Apple’s Error 53 issue became a source of major controversy last year when scores of iPhone users were left with bricked iPhones that couldn’t be accessed. The problem specifically affected users who had gotten their phone repaired via a third-party outlet. The company later issued a fix and an apology, but required some people to pay for genuine Apple parts to get Touch ID back.
Error 53 is now coming back to haunt Apple. The Australian Competition and Consumer Commission (ACCC) has begun proceedings in court against the firm, accusing it of making false, misleading, or deceptive representations about customer rights under Australia’s Consumer Law.
The ACCC started investigating Apple after the initial reports about Error 53 started emerging. It found that the brand usually refused to examine or service defective iDevices which had previously been repaired by a third-party shop, even if the complaint was unrelated to the current problem.
Also See: iPhone 8 launch date, price leaked
Australia’s laws dictate that individuals are protected under a number of consumer guarantees, entitling them to remedies at no cost if the goods or services don’t comply with their rights. Accordingly, the ACCC is indicting Apple for going against this by refusing to grant a free remedy for people who had gotten their iPhones fixed via unauthorized repairers.
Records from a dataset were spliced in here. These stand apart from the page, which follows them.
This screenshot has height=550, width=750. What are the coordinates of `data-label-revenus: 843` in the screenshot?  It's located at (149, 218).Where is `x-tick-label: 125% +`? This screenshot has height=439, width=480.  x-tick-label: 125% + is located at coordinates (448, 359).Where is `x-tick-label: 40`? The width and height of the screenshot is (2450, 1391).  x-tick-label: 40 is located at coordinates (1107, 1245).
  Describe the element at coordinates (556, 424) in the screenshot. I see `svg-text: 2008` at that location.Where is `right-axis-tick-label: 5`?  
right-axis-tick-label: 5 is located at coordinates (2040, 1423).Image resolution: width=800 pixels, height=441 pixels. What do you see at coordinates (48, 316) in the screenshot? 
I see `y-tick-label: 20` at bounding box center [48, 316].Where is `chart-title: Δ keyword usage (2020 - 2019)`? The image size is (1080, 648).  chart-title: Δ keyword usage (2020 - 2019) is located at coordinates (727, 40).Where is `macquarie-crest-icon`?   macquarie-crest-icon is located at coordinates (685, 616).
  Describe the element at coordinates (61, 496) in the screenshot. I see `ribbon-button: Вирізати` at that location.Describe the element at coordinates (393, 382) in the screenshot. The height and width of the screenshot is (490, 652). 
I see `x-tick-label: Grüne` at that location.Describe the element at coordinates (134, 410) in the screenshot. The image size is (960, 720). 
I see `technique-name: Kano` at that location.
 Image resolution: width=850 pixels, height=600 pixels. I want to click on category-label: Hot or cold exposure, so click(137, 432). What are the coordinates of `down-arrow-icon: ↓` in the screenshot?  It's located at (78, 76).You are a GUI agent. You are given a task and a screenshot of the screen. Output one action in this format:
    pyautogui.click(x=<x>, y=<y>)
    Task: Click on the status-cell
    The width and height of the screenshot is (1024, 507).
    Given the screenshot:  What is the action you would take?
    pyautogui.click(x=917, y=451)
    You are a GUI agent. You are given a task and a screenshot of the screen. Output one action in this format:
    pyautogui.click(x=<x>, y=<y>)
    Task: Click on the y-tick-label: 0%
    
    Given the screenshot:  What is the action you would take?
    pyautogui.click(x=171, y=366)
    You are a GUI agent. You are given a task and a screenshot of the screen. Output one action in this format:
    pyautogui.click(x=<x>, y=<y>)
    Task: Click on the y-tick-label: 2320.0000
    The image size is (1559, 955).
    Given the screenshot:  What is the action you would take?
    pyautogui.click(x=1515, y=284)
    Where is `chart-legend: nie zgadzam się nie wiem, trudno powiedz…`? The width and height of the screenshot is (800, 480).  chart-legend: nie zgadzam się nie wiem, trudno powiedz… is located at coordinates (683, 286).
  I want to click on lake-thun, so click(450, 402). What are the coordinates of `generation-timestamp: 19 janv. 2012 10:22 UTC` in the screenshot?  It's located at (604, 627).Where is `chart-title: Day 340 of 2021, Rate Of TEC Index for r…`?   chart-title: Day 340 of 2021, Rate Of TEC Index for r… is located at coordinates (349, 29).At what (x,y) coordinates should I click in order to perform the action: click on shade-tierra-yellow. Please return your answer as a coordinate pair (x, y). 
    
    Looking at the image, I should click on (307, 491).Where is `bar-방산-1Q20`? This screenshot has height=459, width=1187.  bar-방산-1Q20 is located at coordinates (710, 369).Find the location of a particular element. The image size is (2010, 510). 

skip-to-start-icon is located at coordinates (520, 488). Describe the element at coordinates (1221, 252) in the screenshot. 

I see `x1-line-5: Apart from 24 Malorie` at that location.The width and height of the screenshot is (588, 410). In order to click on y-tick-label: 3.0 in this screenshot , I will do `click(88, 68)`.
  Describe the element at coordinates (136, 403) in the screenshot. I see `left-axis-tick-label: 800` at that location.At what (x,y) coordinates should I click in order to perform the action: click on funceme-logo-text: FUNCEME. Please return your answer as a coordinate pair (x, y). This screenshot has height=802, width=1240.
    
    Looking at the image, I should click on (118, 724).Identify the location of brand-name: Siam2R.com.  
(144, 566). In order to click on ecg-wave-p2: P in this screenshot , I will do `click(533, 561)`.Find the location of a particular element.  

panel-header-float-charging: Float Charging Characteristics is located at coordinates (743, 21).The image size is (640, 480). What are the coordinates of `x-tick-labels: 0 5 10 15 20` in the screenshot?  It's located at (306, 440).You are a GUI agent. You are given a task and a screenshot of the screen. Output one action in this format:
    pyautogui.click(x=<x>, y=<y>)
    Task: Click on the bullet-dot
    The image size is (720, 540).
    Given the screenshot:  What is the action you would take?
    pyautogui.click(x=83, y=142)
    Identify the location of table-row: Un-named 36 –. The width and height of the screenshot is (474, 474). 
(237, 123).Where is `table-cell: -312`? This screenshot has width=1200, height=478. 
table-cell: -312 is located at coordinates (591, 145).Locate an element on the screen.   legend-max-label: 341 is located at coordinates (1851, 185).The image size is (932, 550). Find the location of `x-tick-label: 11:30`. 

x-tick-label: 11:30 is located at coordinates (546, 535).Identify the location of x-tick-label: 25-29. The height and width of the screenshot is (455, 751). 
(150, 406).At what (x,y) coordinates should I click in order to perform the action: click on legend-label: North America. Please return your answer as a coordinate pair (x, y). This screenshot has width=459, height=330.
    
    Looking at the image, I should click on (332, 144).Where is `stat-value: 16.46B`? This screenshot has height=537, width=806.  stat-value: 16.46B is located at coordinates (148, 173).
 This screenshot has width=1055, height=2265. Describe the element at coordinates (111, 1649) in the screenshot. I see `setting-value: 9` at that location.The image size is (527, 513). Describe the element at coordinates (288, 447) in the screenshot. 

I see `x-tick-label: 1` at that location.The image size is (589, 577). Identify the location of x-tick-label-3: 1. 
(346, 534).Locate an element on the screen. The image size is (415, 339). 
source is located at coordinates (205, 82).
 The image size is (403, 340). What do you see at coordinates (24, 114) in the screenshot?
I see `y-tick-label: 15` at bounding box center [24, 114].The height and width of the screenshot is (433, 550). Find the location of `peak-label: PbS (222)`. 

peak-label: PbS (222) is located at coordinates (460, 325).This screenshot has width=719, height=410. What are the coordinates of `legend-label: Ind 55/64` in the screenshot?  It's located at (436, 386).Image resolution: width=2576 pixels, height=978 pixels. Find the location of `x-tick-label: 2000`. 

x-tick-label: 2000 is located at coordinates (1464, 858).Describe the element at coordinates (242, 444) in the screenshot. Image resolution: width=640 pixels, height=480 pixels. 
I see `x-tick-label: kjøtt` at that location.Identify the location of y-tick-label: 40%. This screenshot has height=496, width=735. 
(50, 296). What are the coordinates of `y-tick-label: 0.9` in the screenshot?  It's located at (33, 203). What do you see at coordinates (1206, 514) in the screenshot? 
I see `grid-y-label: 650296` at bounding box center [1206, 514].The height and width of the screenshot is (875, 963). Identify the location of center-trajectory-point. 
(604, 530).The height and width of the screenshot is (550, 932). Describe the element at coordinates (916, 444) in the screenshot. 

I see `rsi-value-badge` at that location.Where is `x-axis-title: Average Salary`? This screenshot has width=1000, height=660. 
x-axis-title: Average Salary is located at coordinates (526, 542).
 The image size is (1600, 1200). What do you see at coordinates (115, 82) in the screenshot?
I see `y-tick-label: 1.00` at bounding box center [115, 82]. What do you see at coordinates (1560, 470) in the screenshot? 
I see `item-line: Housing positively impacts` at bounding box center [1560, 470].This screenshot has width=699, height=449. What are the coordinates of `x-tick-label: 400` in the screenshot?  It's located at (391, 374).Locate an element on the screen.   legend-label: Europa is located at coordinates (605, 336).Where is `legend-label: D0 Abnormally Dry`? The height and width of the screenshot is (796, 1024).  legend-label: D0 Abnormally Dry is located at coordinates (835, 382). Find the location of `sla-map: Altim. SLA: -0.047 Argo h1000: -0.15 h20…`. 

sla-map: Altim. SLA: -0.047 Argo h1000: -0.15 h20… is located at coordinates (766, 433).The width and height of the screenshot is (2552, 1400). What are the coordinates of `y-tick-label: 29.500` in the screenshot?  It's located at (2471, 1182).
The ACCC posits that getting a component of an Apple device serviced, repaired, or replaced by a third-party cannot itself eliminate a person’s right to a solution for their issue. The agency’s Chairman Rod Sims says that consumer guarantee rights exist independently of manufacturer warranty and don’t go away just because of third-party involvement.
Apple has traditionally voided a user’s warranty if they get their device repaired by a third-party. However, a leaked memo from February 2017 revealed that the company had reversed this policy slightly. iPhones which have gotten their display fixed by an outside source would still qualify for coverage if the issue being resolved is not related to the screen itself.